Le donne sono escluse dalla filosofia, salvo rarissime eccezioni. Cristina Zaltieri, docente di filosofia al Liceo Classico "Tito Livio" indaga con Affari le cause di questo fenomeno antico come il mondo.

La donna è mai stata oggetto di riflessione in filosofia? Esiste un filone filosofico femminile?
"Non si può riconoscere nella nostra tradizione di pensiero un filone filosofico dedicato esclusivamente alla donna. La donna paga una duplice esclusione. Una originaria e una derivata.
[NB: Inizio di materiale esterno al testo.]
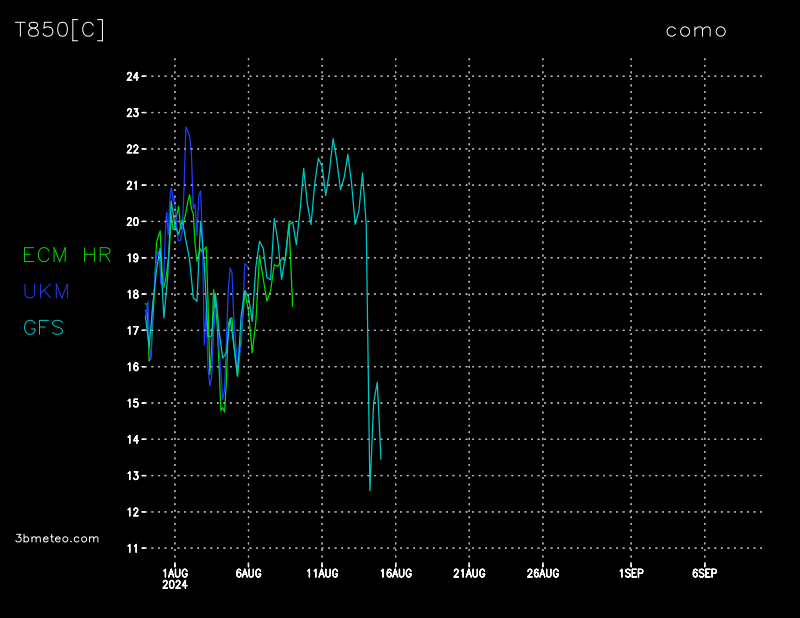
Task: Select the como location label
Action: (697, 30)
La prima è avvenuta agli albori dell'occidente, con l'affermarsi del Logos. Nel processo che Derrida chiama 'fallologocentrico' viene tolta ogni centralità alla figura femminile così presente nelle civiltà arcaiche del Mediterraneo. La seconda è invece un'esclusione  che ha reso la donna invisibile agli occhi del filosofo, come oggetto di indagine e inoltre ha tolto alla donna la possibilità di accedere alla pratica della  filosofia".

Cristina Zaltieri insegna storia della filosofia contemporanea all’Università (dal 1991 al 2001) e filosofia ai Liceo (dal 1982).  Tra le pubblicazioni: Il secolo della conoscenza, Guerini , Milano, 2001 e Felicità e bene comune. Etica e politica nel tardo NovecentoMimesis, Milano, 2004

Cos’ha generato questa esclusione, a livello concettuale?
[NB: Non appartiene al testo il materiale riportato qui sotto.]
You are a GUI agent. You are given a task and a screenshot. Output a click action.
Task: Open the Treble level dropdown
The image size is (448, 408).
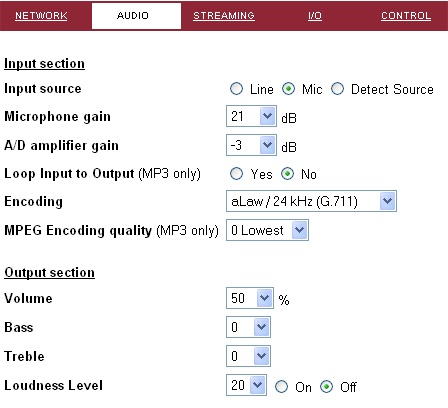(248, 356)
"Credo che sia stato una reazione maschile al potere creativo della donna, potere già inscritto nella radice etimologica di 'femmina' che secondo il linguista Benveniste indica "colei che allatta, nutre" ed  è da unificare a 'fertile' e 'felix' indicando una produttività originaria. Purtroppo quando la filosofia parla delle donne spesso perde la dignità del pensiero scadendo nel senso comune: ciò accade nel Fedone di Platone dove Socrate esclude le donne (in quanto incapaci di controllare le emozioni) e accade anche nelle invettive misogine di Schopenhauer e del grande Nietzsche".
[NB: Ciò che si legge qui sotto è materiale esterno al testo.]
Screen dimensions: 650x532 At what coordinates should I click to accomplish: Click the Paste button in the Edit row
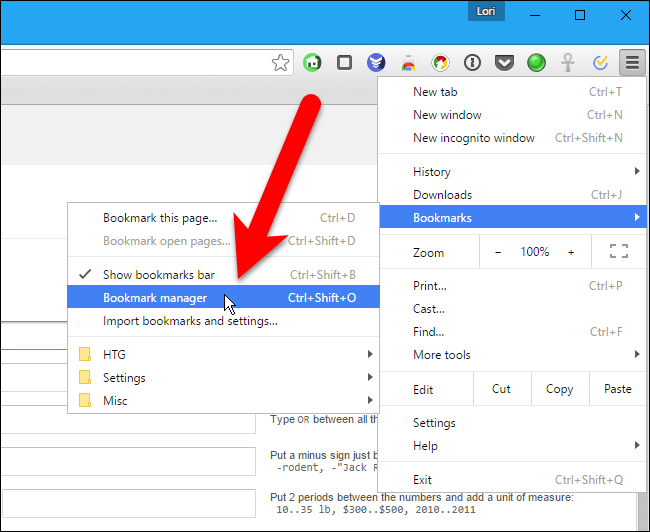point(617,389)
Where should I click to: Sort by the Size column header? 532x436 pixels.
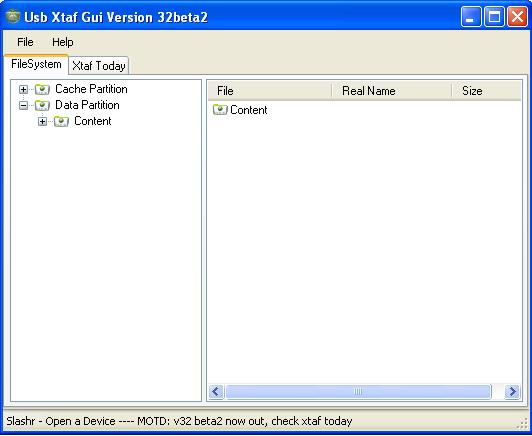point(487,91)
Come si cade in questa contraddizione filosofica?
"L'errore è vincolare il femminile alla componente biologica del corpo, all'  incapacità di superare la sensibilità, alla schiavitù  nefasta  della passione ( da sempre attribuito squisitamente  femminile). Accade che tale ancoraggio  alla sfera del corpo, della sensibilità, sia sempre stato considerato una debolezza rispetto alla forza trascendente dell'intelletto, letta quale prerogativa eminentemente  maschile. In realtà siamo da tempo entrati in un'epoca che dovrebbe ripensare tale dualismo. Infatti,  il logos edificato nei secoli di dominazione maschile della nostra società si è mostrato crudele nei confronti di ogni alterità, intollerante verso la molteplicità, verso la natura multiforme, poliversa della realtà".